[Text and element pointing lines]
** START **
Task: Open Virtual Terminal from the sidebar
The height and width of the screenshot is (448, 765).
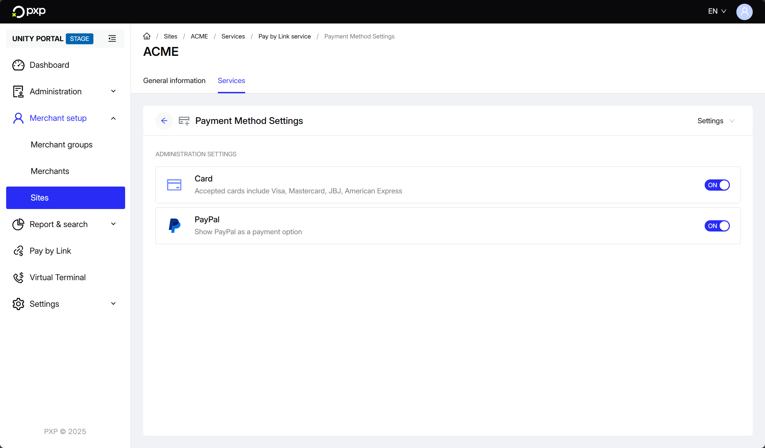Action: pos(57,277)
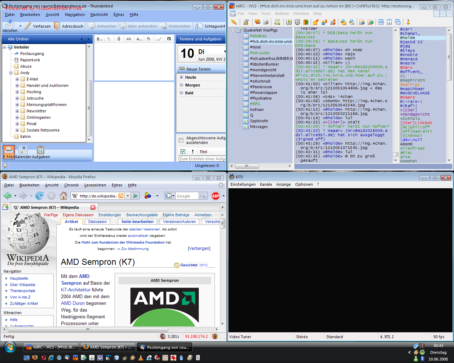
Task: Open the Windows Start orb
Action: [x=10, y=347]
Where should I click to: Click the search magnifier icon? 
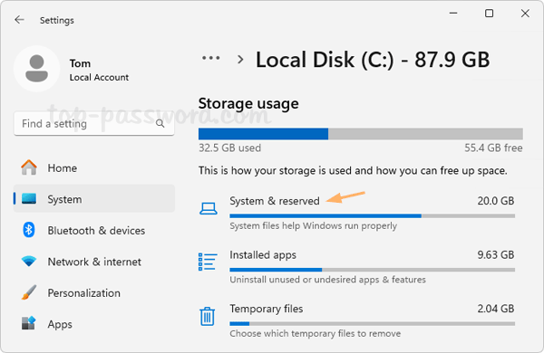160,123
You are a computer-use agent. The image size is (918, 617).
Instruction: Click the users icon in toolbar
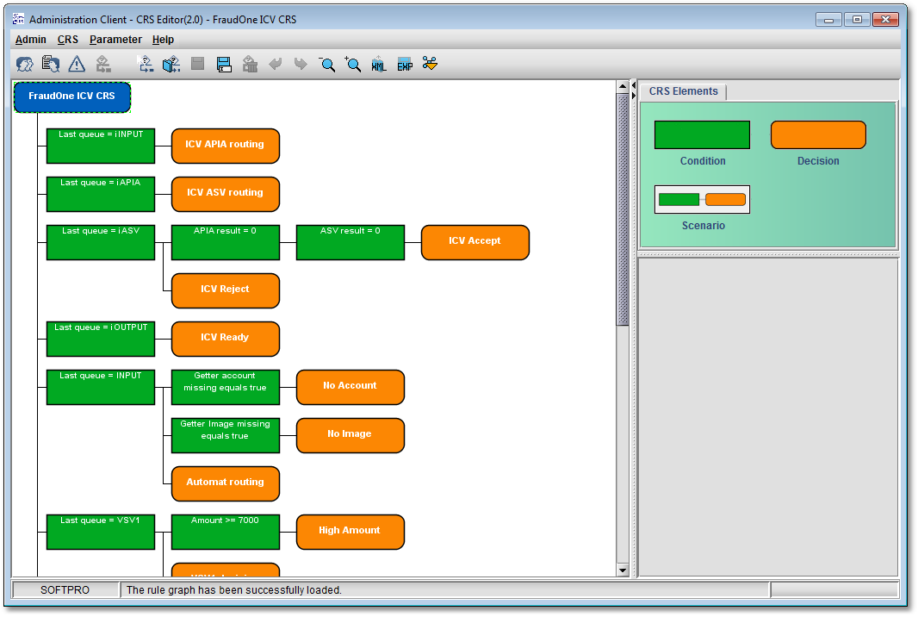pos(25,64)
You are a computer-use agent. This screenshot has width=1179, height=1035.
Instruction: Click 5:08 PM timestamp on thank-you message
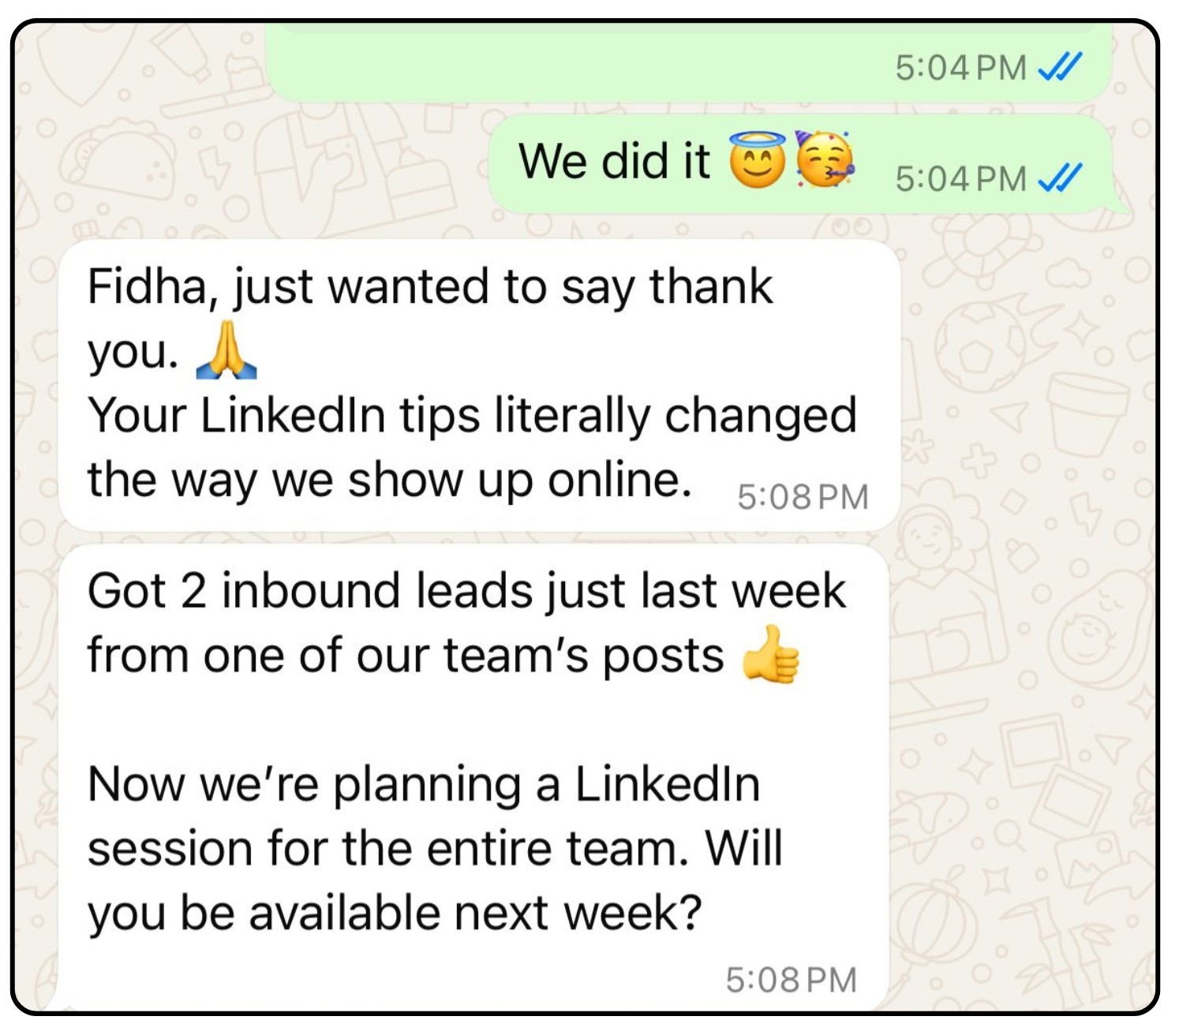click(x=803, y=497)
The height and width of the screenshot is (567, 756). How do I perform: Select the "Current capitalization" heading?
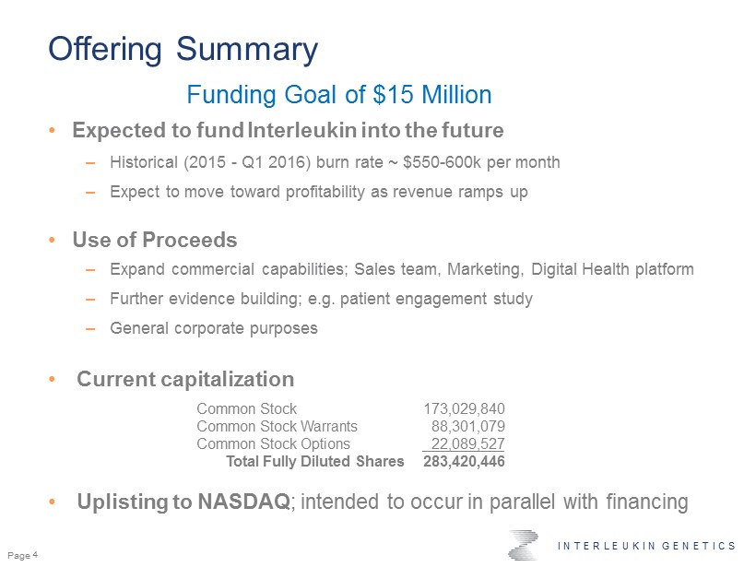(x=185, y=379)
** END **
** START **
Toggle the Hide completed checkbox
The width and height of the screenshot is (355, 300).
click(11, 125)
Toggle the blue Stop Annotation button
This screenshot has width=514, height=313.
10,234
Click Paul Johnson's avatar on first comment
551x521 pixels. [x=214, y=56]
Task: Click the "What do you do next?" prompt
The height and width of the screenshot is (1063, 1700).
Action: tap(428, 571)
** END **
** START **
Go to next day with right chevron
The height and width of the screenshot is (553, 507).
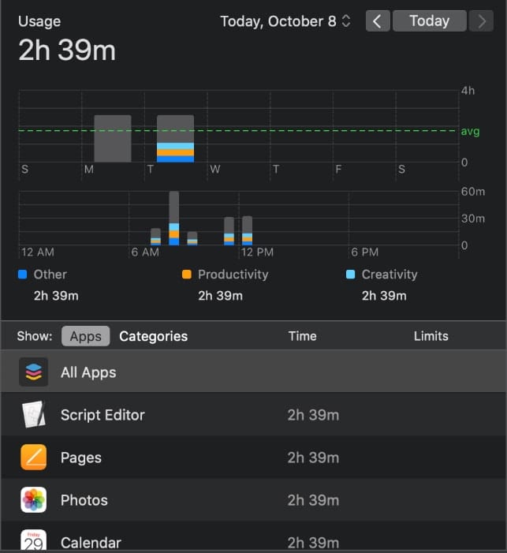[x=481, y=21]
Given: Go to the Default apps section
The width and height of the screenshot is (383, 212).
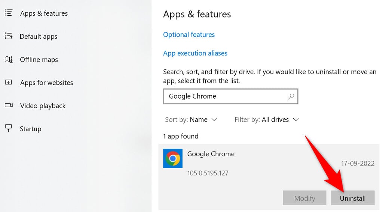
** END **
- **WORK REQUIRED**
Copy out the lines word for word, starting at the line that contains "Toggle the blue Stop Annotation button" and ending at the line that contains "Action: tap(428, 571)".

- **FINISHED ANSWER**
Toggle the blue Stop Annotation button
This screenshot has width=514, height=313.
10,234
Click Paul Johnson's avatar on first comment
551x521 pixels. [x=214, y=56]
Task: Click the "What do you do next?" prompt
The height and width of the screenshot is (1063, 1700).
Action: tap(428, 571)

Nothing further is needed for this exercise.